**Challenge:** Show each line of the material below that contains the string "size". Case counts.

Interface element records
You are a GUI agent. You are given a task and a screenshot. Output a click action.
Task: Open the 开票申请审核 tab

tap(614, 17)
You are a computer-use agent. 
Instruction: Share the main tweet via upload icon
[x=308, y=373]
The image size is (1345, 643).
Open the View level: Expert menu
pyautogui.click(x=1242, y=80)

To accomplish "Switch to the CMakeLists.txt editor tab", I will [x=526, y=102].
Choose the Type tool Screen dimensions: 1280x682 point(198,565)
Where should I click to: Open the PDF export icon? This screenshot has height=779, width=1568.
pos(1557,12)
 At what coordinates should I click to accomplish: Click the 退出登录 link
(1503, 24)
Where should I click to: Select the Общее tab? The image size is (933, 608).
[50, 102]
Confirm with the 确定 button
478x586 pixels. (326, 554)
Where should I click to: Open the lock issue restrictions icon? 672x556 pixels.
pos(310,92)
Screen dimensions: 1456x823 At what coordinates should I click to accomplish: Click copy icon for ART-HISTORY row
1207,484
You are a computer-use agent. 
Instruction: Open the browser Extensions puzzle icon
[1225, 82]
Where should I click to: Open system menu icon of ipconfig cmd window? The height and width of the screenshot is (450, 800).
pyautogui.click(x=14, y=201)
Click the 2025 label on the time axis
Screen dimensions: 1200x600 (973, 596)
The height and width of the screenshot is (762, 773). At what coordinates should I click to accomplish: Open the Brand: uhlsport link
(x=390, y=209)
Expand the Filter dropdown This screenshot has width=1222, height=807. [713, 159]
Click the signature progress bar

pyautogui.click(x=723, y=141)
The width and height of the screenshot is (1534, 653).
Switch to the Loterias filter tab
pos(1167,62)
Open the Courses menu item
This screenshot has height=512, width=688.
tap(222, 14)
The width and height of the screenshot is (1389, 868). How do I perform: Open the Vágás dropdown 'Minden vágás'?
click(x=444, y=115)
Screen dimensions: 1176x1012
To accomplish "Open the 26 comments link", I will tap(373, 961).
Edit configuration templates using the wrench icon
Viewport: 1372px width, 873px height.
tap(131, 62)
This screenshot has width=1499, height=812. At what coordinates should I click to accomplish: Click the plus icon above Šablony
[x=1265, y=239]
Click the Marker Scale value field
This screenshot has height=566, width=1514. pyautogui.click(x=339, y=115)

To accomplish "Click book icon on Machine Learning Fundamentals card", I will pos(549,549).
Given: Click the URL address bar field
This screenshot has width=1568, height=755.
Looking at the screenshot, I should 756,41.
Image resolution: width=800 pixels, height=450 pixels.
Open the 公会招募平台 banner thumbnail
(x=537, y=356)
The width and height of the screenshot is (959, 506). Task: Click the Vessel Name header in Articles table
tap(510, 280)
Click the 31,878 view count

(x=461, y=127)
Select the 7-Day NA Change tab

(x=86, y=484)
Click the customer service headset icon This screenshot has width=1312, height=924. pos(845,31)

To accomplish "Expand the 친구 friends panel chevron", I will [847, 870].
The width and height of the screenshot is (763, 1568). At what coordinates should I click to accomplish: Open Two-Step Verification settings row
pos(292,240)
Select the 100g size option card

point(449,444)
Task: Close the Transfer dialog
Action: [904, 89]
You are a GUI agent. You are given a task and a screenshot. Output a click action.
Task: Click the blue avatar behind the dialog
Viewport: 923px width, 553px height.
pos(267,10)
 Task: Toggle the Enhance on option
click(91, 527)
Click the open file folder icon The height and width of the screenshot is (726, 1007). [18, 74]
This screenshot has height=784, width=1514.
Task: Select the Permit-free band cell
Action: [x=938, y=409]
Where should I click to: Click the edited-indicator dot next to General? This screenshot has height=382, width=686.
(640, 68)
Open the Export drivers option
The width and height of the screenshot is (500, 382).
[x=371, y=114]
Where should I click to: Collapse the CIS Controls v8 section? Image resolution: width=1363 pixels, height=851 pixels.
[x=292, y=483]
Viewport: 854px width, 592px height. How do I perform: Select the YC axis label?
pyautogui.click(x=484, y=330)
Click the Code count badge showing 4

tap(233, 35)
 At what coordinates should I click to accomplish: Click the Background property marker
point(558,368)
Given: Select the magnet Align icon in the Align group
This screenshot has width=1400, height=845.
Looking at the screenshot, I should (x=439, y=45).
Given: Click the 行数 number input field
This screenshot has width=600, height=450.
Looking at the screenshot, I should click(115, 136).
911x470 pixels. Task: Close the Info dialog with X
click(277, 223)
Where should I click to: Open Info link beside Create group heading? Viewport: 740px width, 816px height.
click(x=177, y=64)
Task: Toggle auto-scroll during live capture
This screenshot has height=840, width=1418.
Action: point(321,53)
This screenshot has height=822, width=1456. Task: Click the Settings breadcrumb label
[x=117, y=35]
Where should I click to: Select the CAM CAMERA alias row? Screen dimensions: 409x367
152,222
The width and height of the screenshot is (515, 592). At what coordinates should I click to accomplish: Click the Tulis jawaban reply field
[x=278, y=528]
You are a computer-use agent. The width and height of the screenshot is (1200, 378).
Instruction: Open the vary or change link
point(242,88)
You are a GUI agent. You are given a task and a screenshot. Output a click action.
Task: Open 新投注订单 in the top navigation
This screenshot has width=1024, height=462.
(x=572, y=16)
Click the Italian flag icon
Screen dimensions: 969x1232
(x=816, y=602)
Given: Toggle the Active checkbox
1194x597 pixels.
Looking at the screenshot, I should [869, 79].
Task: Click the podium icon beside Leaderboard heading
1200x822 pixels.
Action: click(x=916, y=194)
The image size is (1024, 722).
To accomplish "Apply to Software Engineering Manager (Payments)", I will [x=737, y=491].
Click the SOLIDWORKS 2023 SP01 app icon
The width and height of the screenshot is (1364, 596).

**Written reply:**
The image size is (1345, 643).
Where should I click to: Select the Общее tab? The image size is (933, 608).
Select the 100g size option card
The image size is (1024, 722).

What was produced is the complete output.